** Consigne **
Recopiez, s'il vous plaît, le passage de la critique du livre compris entre « Par Jeroen (Gand) » et « en moins nombreuses. » inclus, en remplaçant « multinationales » par « grandes entreprises ».

** Extrait du document **
* * * * * * * * *

Avec “Mutinerie” (qui sera disponible en français le 1ᵉʳ mars), Peter Mertens livre un nouveau best-seller de non-fiction. Cela est sans aucun doute dû à son style d’écriture fluide et incisif, mais indépendamment de cela, le livre est hautement recommandé pour les militants de gauche. Il apporte beaucoup d’informations utiles et aborde certains des développements les plus importants qui façonnent la nouvelle ère du désordre d’aujourd’hui. Mais en fin de compte, il est toutefois un peu maigre pour délivrer des réponses fondamentales quant à la façon de combattre le capitalisme à notre époque.
Par Jeroen (Gand)
La prise de pouvoir par les multinationales
De nombreux lecteurs découvriront une série de nouvelles idées et d’arguments bien utiles face au capitalisme. Certains des passages les plus puissants du livre décrivent de manière très vivante l’accumulation sans précédent du capital et du pouvoir qui l’accompagne entre des mains de moins en moins nombreuses.
Peter Mertens évoque par exemple la concentration dans le secteur alimentaire, où quatre entreprises (les ABCD : ADM, Bunge, Cargill et Dreyfus) contrôlent ensemble environ 70 % de la production céréalière mondiale. Ces quatre entreprises ont ainsi la possibilité d’augmenter arbitrairement les prix pour s’enrichir de manière démesurée. Mertens attire l’attention sur les 245 milliardaires du secteur alimentaire (il y en avait 64 sur la liste des milliardaires du magazine Forbes en 2021) qui ont vu leur fortune augmenter de 45 % au cours des deux dernières années ! Pendant ce temps, les prix des denrées alimentaires pèsent de plus en plus sur les travailleurs du monde entier, provoquant une pauvreté abjecte et la faim pour des centaines de millions d’entre eux. Ainsi, le monde comptera 600 millions de personnes souffrant de sous-alimentation chronique d’ici à 2030 (sans nouvelles guerres, mauvaises récoltes ou pandémies).

* * * * * * * * *

** Entrées fournies **
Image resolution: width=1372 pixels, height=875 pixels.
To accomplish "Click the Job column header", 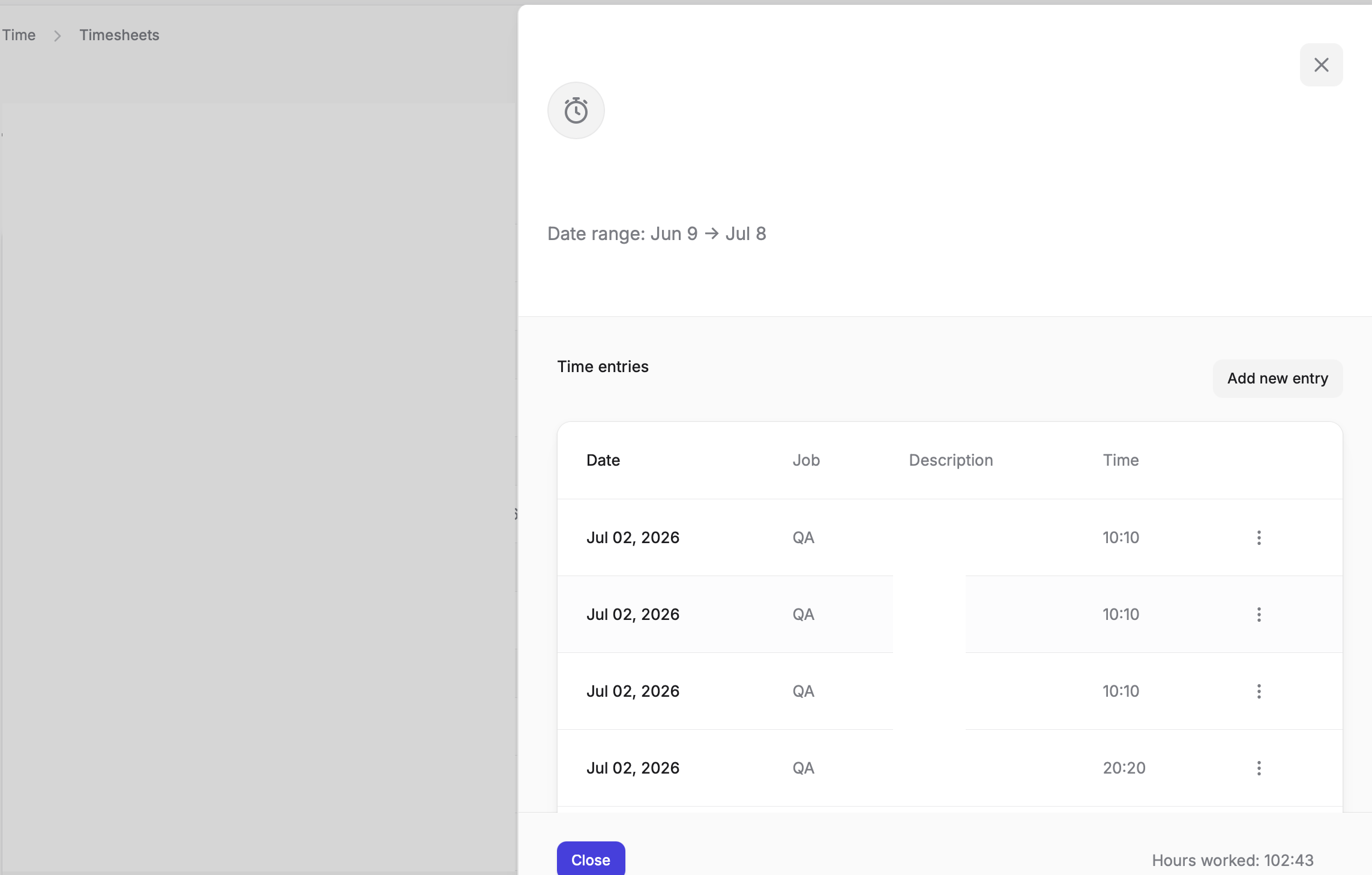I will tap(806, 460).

* * * * * * * * *

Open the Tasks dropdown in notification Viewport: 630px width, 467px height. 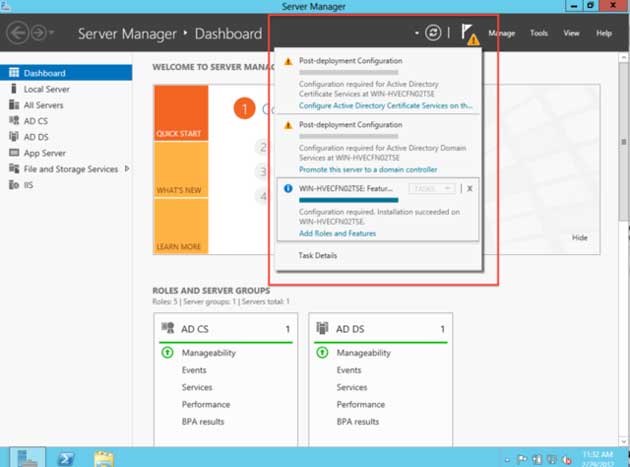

* * * * * * * * *

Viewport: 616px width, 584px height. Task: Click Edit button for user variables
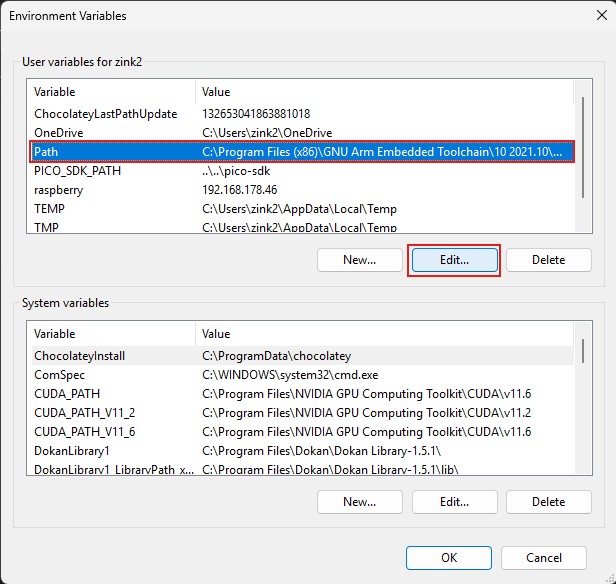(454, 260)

* * * * * * * * *

** Solution proposée **
Par Jeroen (Gand)
La prise de pouvoir par les grandes entreprises
De nombreux lecteurs découvriront une série de nouvelles idées et d’arguments bien utiles face au capitalisme. Certains des passages les plus puissants du livre décrivent de manière très vivante l’accumulation sans précédent du capital et du pouvoir qui l’accompagne entre des mains de moins en moins nombreuses.